## TASK BRIEF
Retype, word for word, the line holding "The width and" and each line after it down to the end of the data; pictures are not copied.

## SOURCE MATERIAL
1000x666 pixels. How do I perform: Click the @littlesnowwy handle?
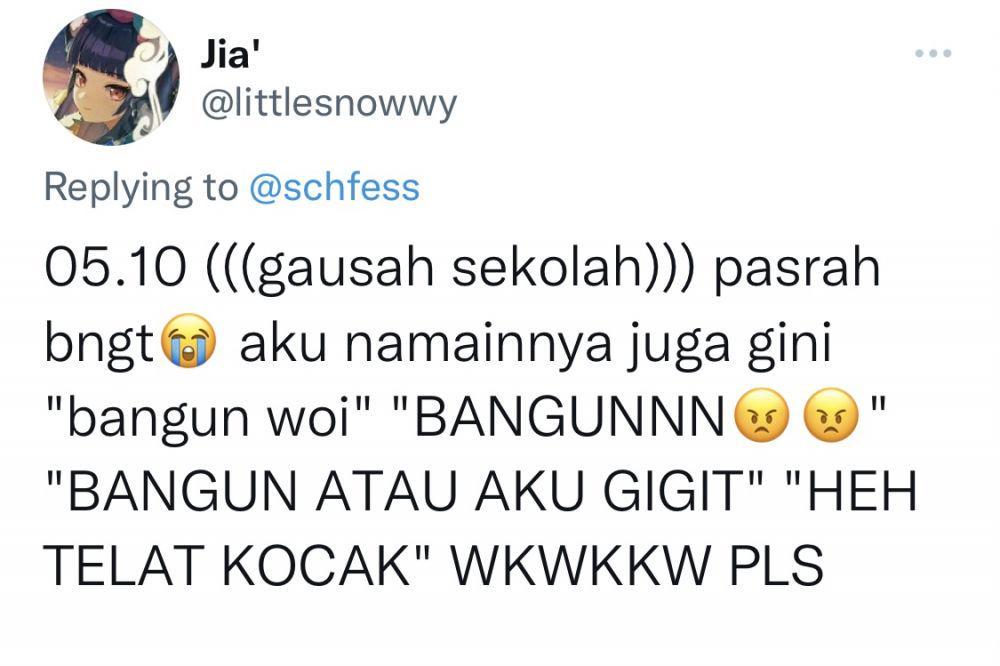[x=329, y=103]
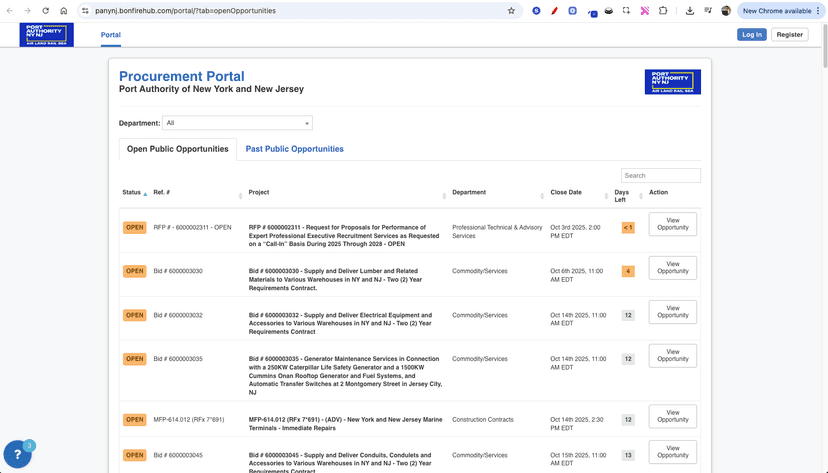Expand the Department filter dropdown

pos(237,123)
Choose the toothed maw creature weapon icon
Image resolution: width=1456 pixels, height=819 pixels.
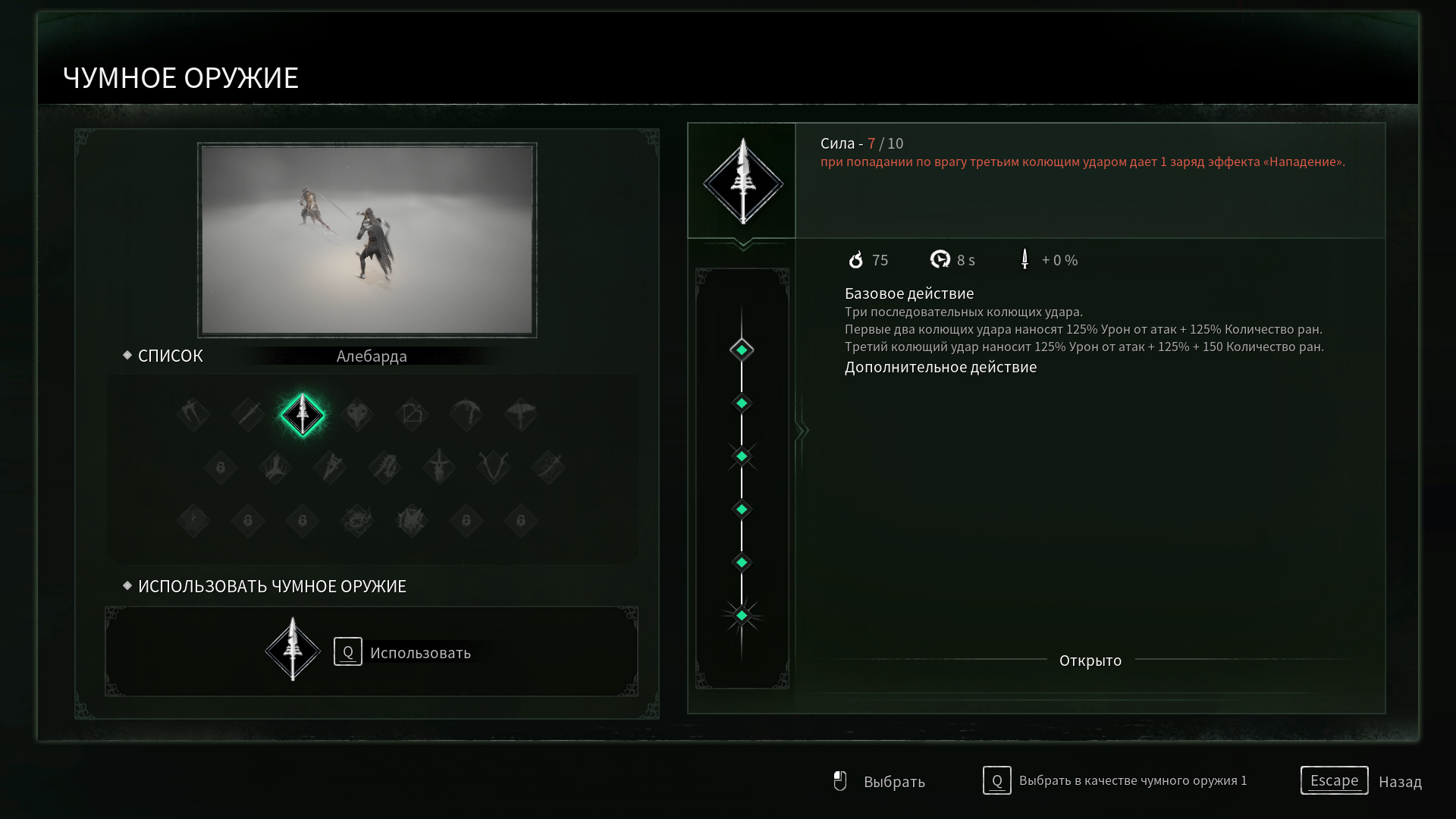click(357, 521)
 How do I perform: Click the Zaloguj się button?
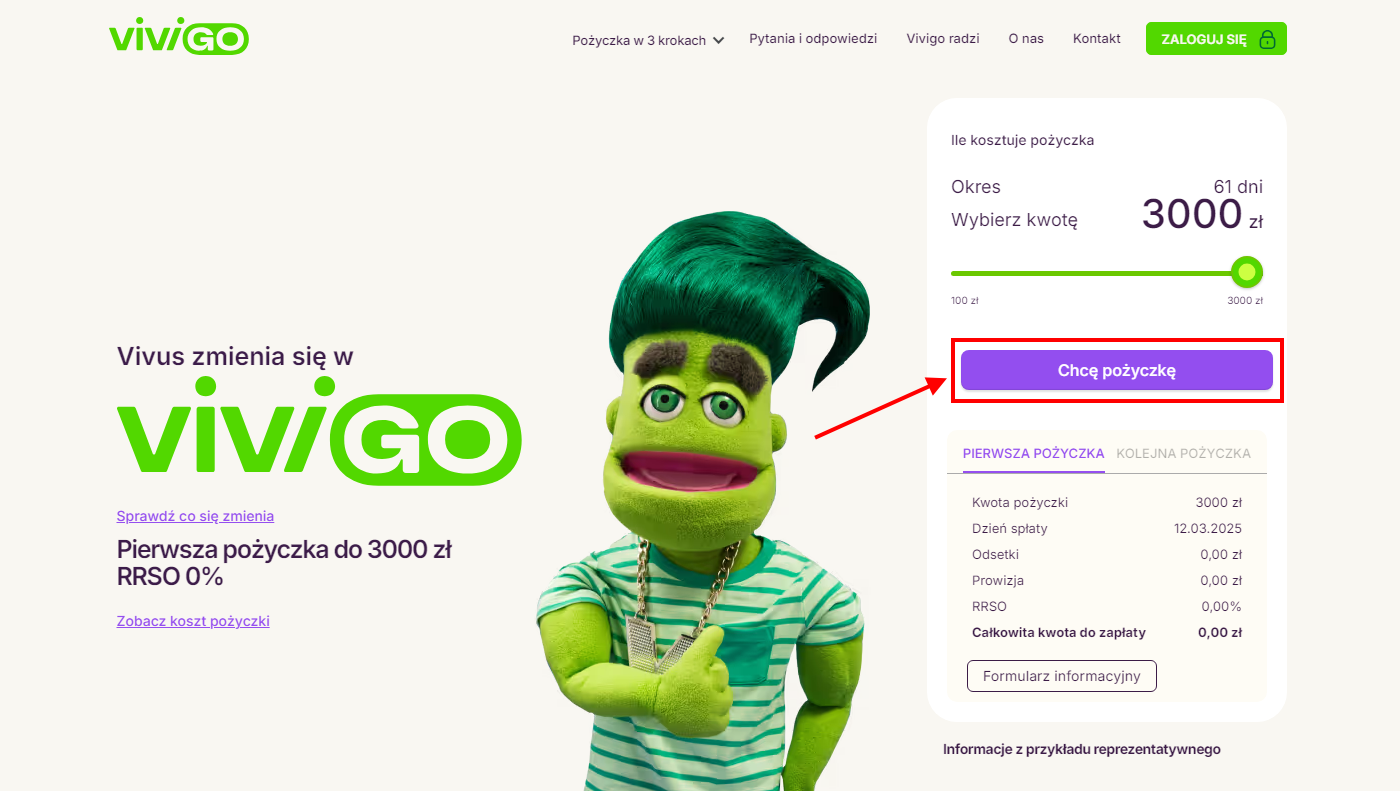coord(1216,39)
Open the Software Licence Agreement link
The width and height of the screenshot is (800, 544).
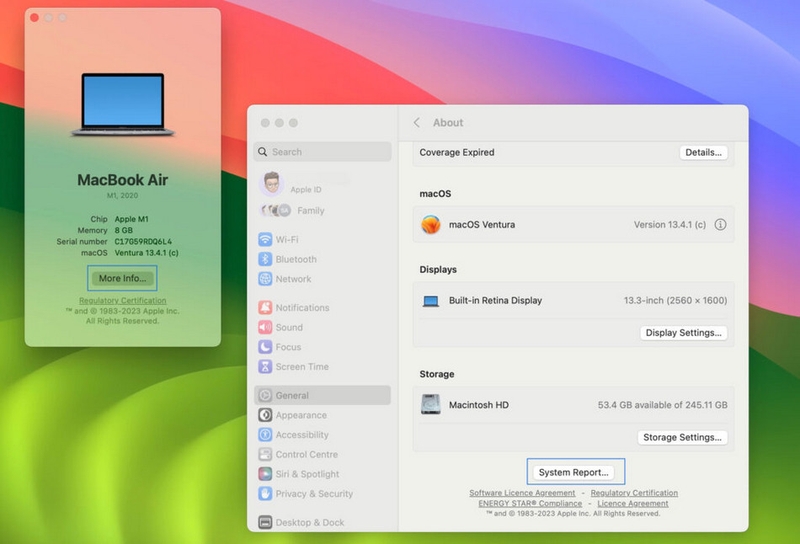coord(522,493)
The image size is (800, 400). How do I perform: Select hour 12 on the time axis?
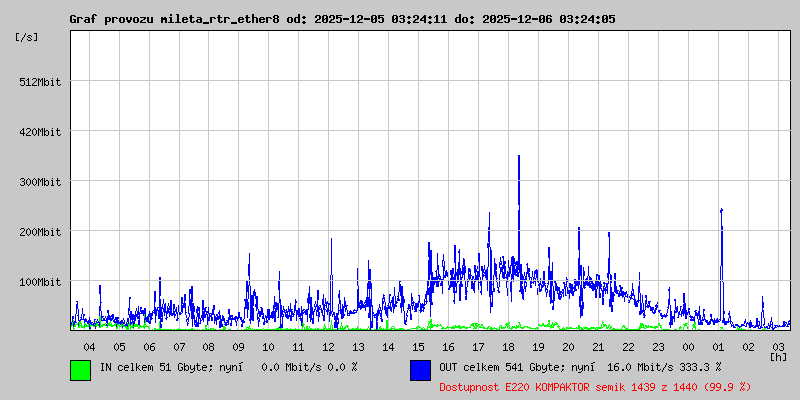coord(328,346)
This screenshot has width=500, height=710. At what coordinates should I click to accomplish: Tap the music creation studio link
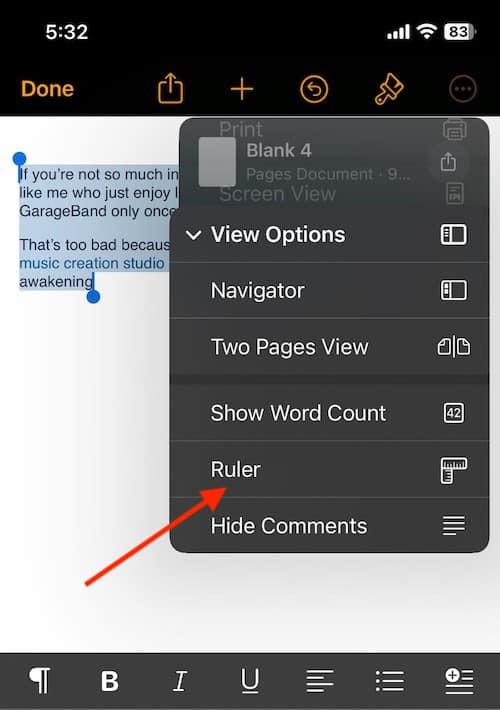click(92, 263)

## ANSWER TO THIS PROBLEM
The width and height of the screenshot is (800, 544).
coord(522,493)
The image size is (800, 400). How do I perform: Select hour 12 on the time axis?
coord(328,346)
This screenshot has width=500, height=710. At what coordinates should I click to accomplish: Tap the music creation studio link
click(92, 263)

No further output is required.